▸ **TASK**
All lines of the entries with "field" in them must be listed.

▸ **INPUT FOR THIS TASK**
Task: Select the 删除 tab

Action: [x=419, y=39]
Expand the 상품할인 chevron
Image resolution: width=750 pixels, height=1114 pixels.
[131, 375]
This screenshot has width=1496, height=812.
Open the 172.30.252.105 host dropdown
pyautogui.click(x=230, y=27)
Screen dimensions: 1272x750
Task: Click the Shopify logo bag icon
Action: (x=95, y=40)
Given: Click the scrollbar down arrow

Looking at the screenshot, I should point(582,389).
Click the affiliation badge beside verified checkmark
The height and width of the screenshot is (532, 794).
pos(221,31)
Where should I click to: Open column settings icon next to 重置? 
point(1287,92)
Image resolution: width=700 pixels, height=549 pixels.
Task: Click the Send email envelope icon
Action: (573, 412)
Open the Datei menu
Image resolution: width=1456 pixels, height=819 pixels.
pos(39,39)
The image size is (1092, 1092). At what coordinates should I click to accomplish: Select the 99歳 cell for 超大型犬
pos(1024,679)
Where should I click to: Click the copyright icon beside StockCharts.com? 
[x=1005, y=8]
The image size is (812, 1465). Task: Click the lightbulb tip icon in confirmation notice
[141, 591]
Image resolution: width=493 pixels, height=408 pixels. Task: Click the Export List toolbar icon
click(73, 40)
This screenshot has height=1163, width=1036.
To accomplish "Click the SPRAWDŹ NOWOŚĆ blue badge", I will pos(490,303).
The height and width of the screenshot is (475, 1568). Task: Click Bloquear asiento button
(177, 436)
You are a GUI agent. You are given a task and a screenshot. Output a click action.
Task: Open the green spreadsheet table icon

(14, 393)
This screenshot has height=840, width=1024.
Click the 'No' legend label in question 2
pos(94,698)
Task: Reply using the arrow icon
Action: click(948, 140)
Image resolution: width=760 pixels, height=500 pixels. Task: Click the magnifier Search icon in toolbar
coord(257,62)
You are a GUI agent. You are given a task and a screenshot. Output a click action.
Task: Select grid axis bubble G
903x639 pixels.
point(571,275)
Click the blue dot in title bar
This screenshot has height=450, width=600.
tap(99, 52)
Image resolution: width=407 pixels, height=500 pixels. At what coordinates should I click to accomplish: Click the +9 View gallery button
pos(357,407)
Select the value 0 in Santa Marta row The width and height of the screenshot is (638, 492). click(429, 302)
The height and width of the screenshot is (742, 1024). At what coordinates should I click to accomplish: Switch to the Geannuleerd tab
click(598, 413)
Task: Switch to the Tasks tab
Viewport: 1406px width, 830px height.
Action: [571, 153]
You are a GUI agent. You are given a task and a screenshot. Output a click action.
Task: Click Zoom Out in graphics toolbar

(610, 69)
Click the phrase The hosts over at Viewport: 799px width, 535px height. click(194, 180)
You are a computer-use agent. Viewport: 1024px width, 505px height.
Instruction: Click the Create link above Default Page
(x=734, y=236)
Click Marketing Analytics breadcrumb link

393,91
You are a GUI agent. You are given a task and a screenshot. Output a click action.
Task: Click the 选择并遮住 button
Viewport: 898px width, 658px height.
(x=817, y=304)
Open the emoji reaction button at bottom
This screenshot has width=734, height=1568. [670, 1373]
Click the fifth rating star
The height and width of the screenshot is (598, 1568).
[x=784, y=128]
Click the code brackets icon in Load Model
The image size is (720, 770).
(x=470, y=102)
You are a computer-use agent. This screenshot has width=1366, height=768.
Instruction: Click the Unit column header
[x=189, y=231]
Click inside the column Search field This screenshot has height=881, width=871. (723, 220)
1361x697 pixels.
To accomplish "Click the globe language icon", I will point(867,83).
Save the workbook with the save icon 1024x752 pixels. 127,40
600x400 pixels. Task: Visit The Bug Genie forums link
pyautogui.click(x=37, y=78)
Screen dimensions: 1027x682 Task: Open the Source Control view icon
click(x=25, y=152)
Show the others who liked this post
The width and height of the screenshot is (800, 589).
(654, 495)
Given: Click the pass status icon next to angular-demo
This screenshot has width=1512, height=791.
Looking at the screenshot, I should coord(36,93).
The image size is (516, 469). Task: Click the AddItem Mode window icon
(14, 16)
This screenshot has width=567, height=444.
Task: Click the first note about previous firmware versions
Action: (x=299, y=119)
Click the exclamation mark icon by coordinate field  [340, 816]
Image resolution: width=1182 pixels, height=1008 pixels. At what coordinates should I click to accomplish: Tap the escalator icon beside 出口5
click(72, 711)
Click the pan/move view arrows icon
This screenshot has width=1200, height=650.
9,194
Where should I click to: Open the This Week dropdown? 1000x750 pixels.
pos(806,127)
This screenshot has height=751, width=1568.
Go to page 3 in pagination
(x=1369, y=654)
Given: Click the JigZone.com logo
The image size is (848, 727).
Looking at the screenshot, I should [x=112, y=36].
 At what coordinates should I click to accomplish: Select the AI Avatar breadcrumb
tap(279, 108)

▸ **RESPONSE BOX**
Click inside the column Search field This screenshot has height=881, width=871. (723, 220)
Click the exclamation mark icon by coordinate field  [340, 816]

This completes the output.